What is being asked:
Render the data below as a numbered list, skipping blank lines and omitting the pictures.

Source records:
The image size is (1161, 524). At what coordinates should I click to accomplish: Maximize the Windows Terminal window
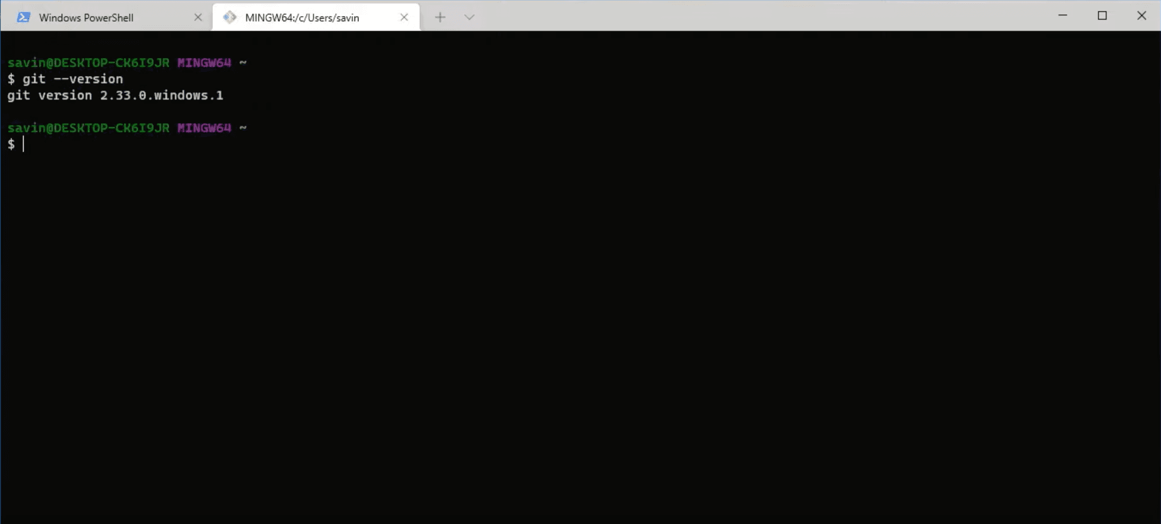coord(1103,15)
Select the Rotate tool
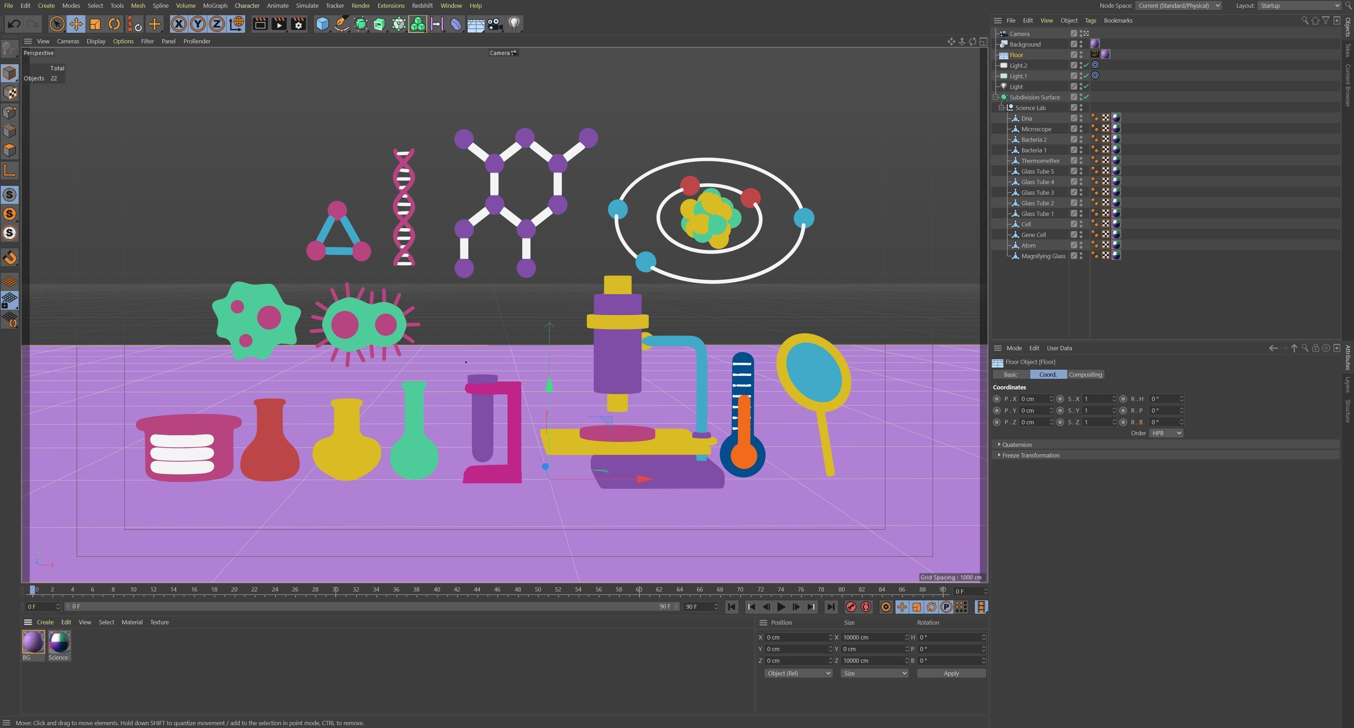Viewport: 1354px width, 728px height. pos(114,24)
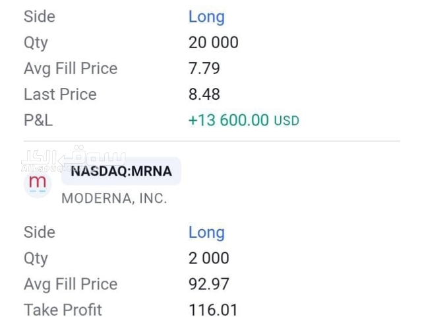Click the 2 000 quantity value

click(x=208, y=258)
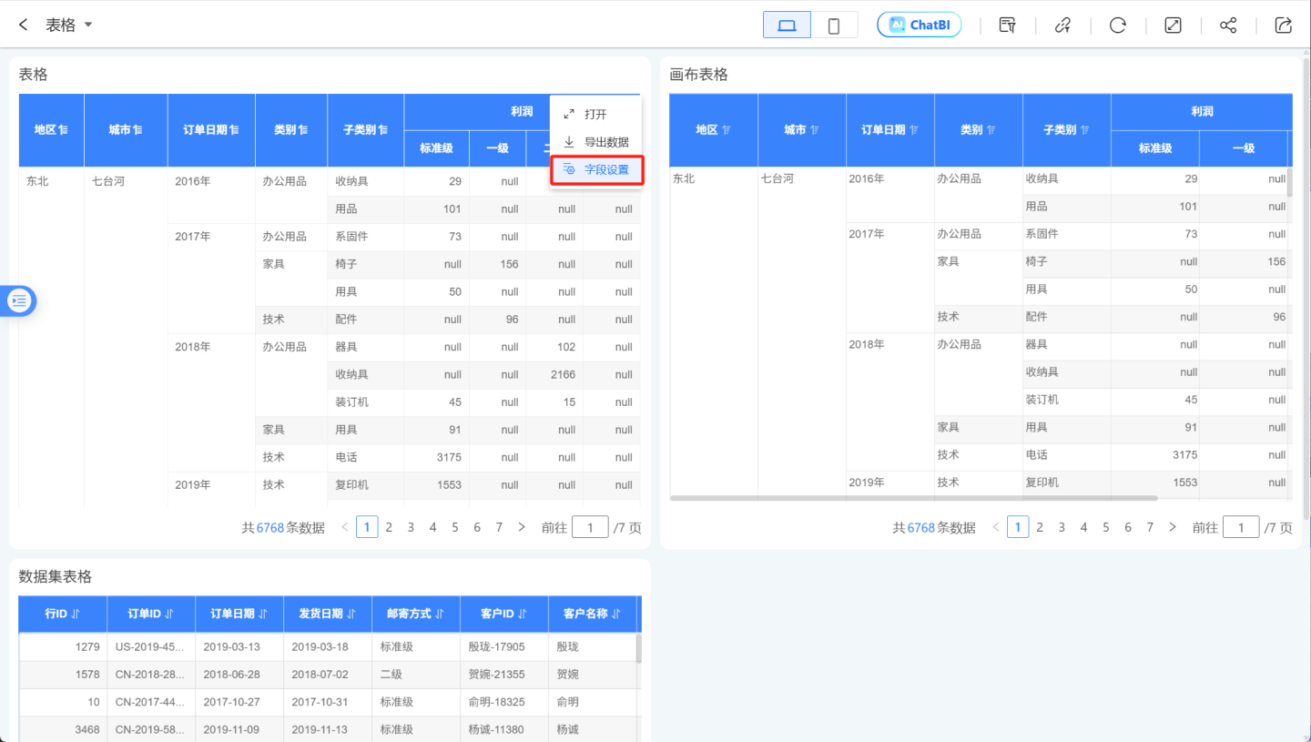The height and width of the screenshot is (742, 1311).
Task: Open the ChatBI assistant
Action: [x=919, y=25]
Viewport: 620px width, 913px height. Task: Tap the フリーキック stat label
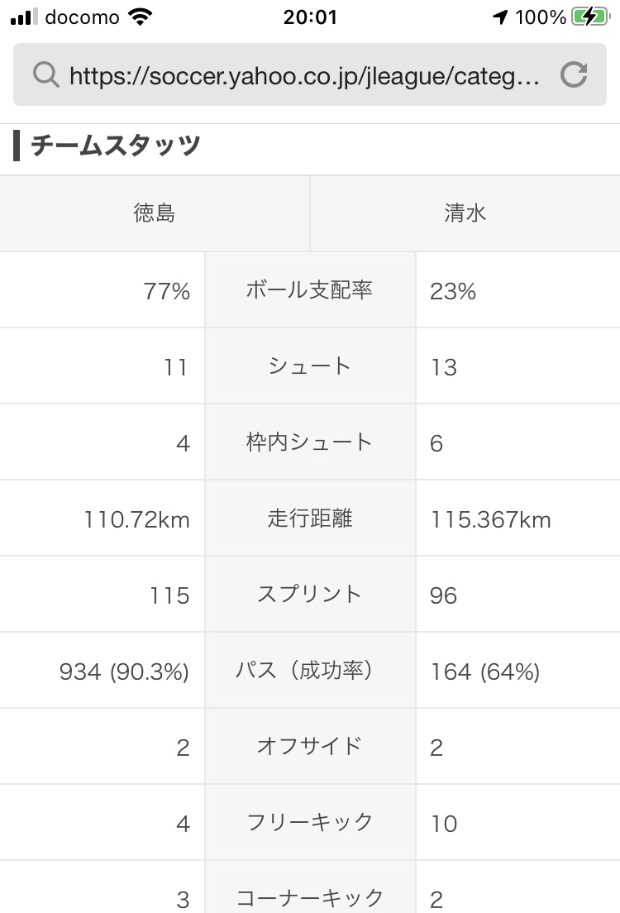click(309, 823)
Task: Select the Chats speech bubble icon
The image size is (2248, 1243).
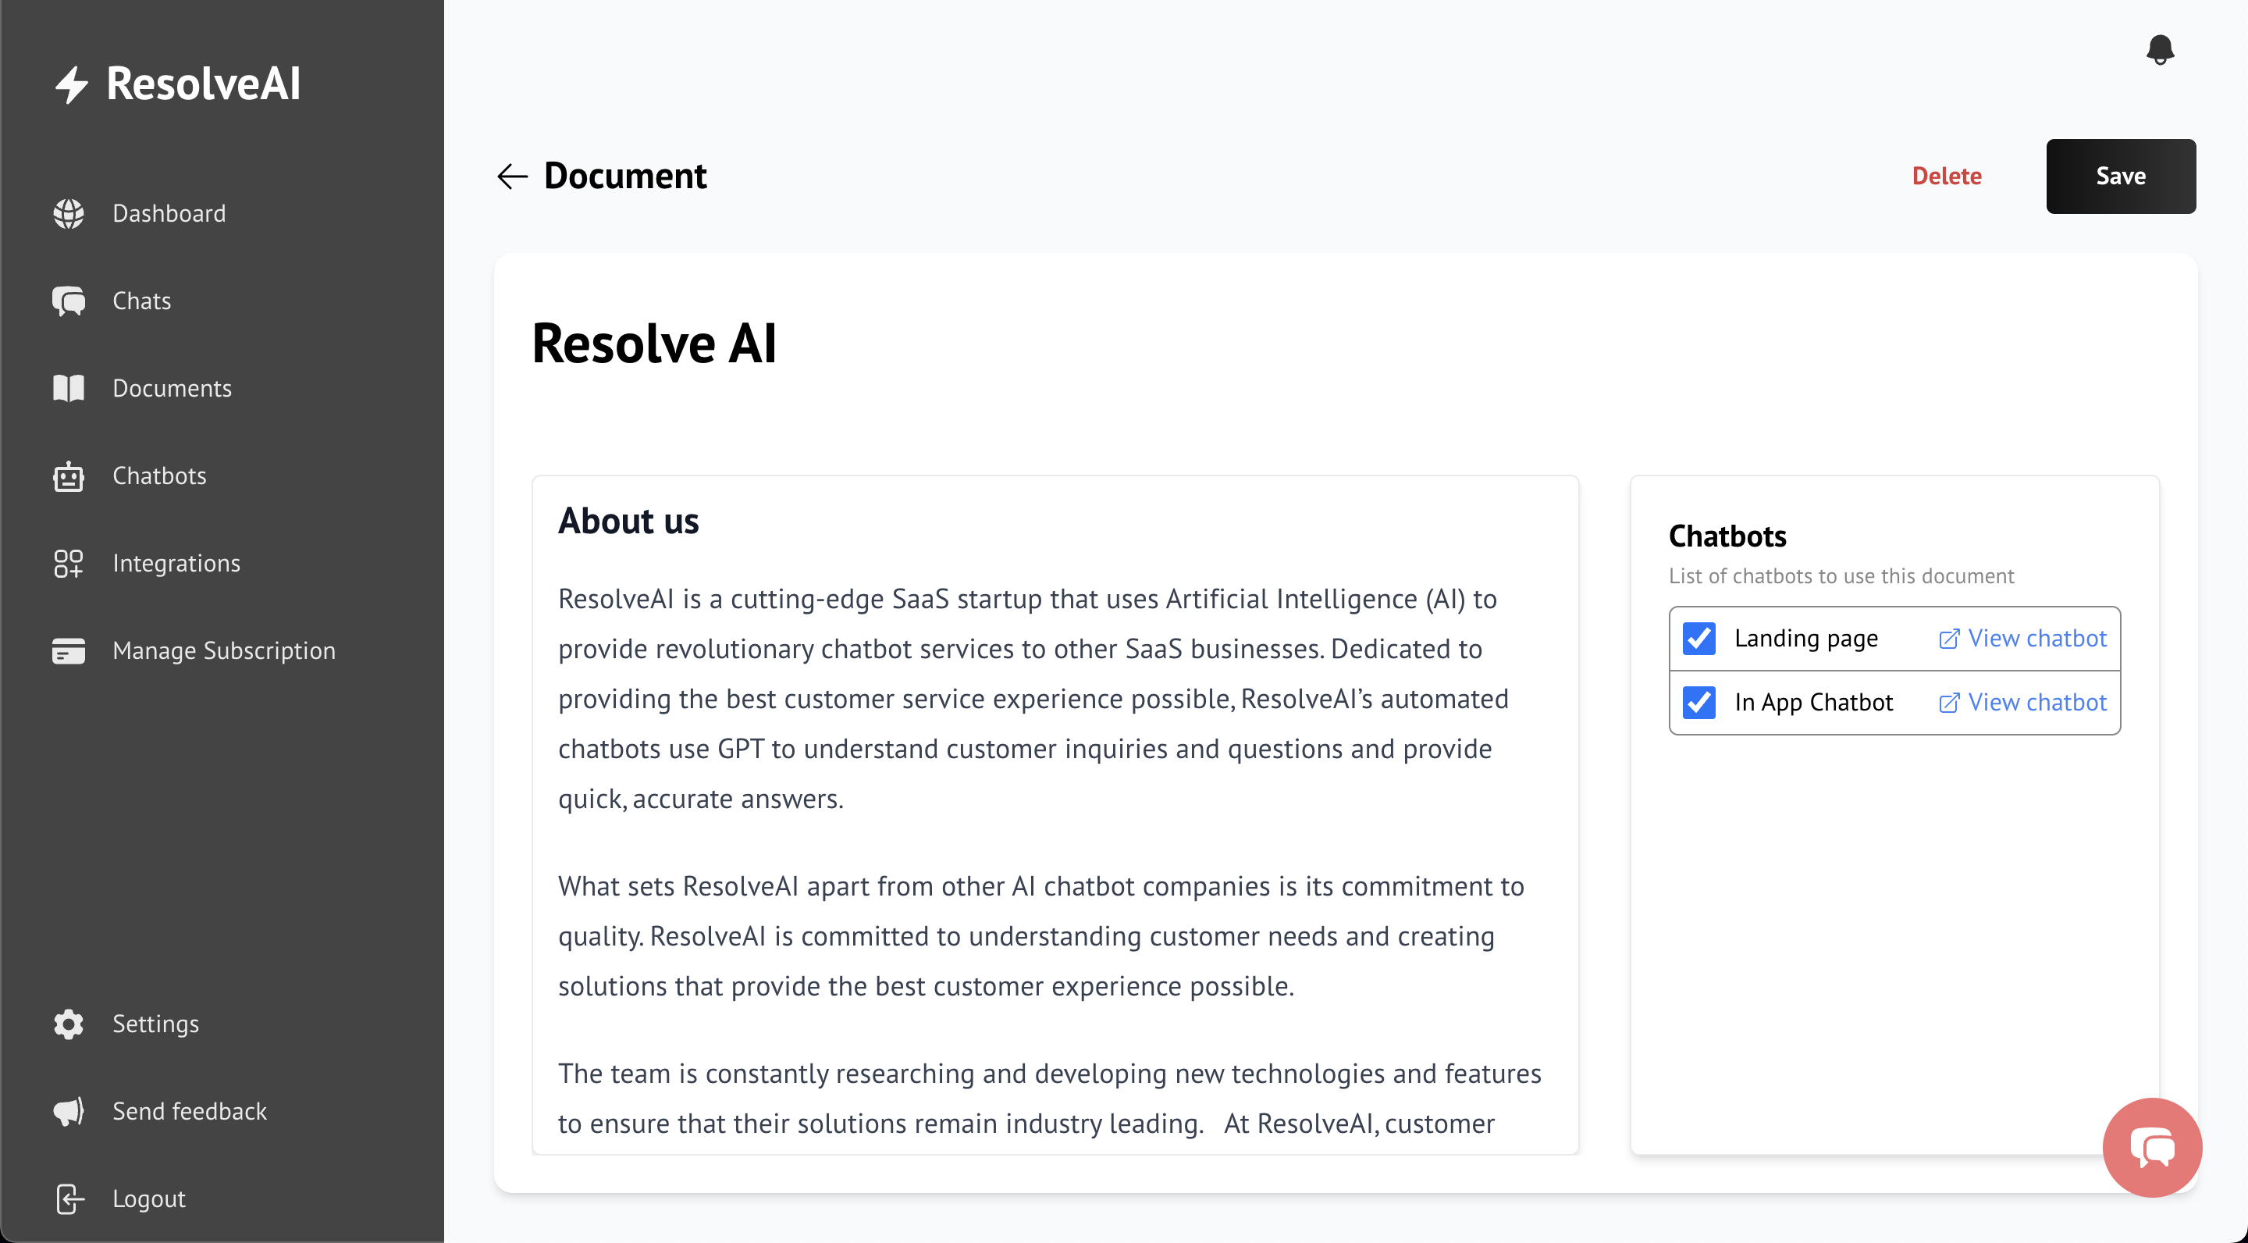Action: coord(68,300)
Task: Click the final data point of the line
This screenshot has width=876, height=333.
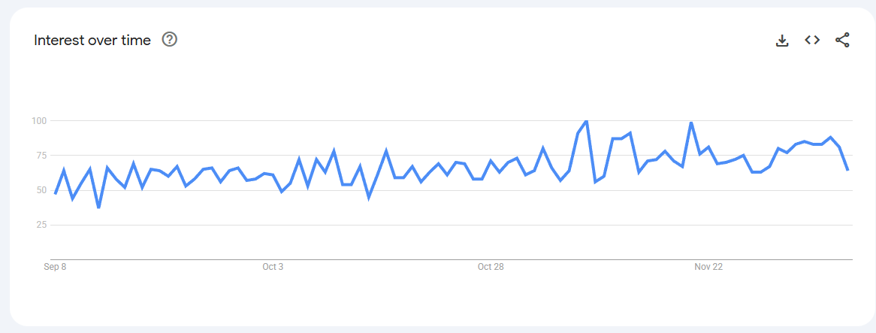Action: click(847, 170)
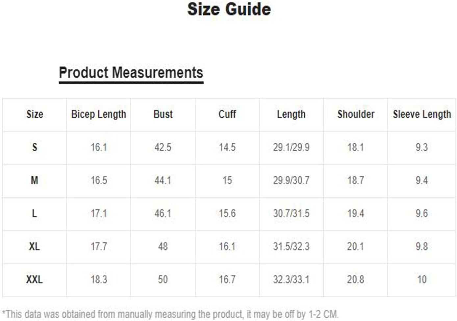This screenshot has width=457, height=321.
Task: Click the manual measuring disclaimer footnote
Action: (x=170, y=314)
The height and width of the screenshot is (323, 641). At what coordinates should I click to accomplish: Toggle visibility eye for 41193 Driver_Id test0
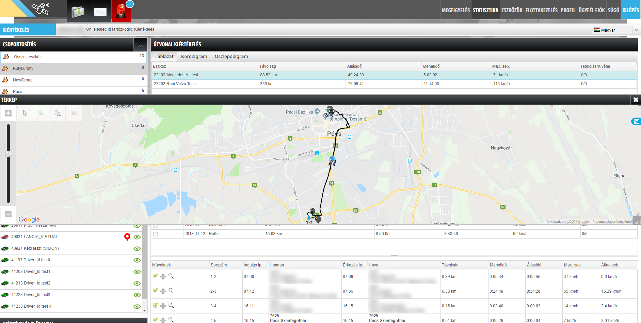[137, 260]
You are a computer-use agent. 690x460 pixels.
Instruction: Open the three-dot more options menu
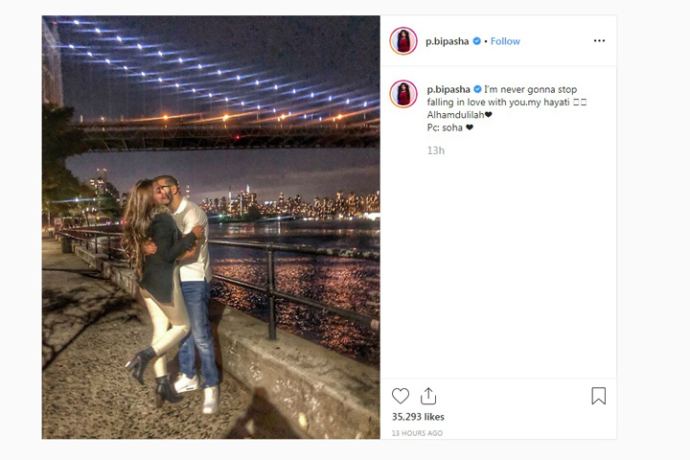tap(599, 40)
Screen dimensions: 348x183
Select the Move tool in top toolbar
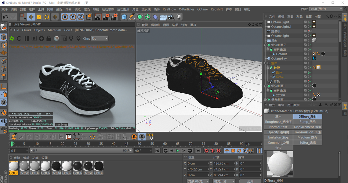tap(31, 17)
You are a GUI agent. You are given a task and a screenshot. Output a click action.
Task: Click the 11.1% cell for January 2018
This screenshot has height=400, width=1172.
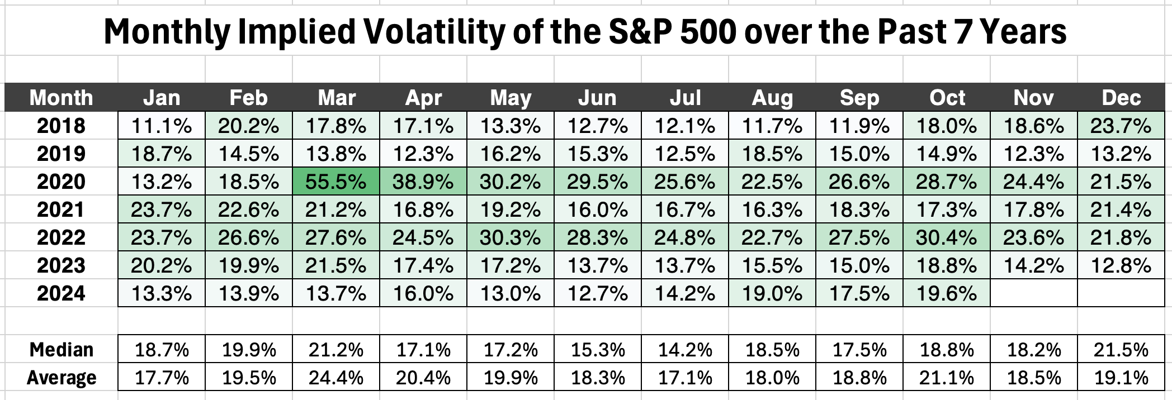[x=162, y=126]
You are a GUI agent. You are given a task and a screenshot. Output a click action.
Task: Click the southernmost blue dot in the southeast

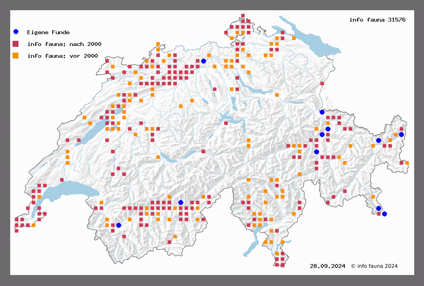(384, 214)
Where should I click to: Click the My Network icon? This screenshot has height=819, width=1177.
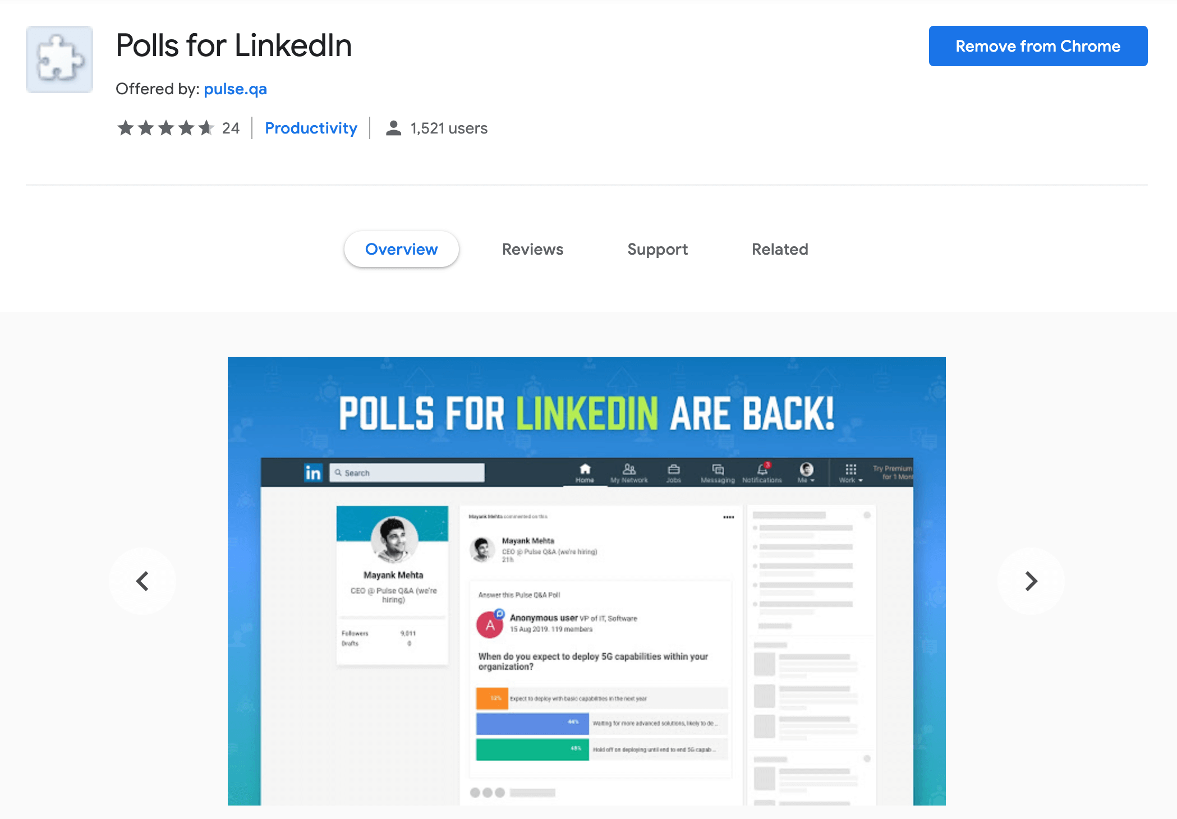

Right answer:
1. The image size is (1161, 524). At what coordinates should I click to accomplish: Maximize the Windows Terminal window
2. coord(1103,15)
3. Select the Rotate tool
4. Viewport: 1354px width, 728px height. pos(114,24)
5. Click the 2 000 quantity value
6. click(x=208, y=258)
7. The height and width of the screenshot is (742, 1311).
8. Task: Open the ChatBI assistant
9. Action: [x=919, y=25]
10. Viewport: 620px width, 913px height. Task: Tap the フリーキック stat label
11. click(309, 823)
12. Task: Select the Chats speech bubble icon
13. The image size is (2248, 1243).
14. Action: coord(68,300)
15. Task: Click the final data point of the line
16. This screenshot has width=876, height=333.
17. Action: click(847, 170)
18. This screenshot has width=457, height=321.
19. Task: Click the manual measuring disclaimer footnote
20. Action: (x=170, y=314)
21. The height and width of the screenshot is (323, 641). At what coordinates should I click to accomplish: Toggle visibility eye for 41193 Driver_Id test0
22. [137, 260]
23. You are a computer-use agent. 690x460 pixels.
24. Instruction: Open the three-dot more options menu
25. tap(599, 40)
26. Screen dimensions: 348x183
27. Select the Move tool in top toolbar
28. tap(31, 17)
29. You are a GUI agent. You are given a task and a screenshot. Output a click action.
30. Task: Click the 11.1% cell for January 2018
31. This screenshot has height=400, width=1172.
32. [x=162, y=126]
33. You are a GUI agent. You are given a task and a screenshot. Output a click action.
34. Task: Click the southernmost blue dot in the southeast
35. (384, 214)
36. Where should I click to: Click the My Network icon? This screenshot has height=819, width=1177.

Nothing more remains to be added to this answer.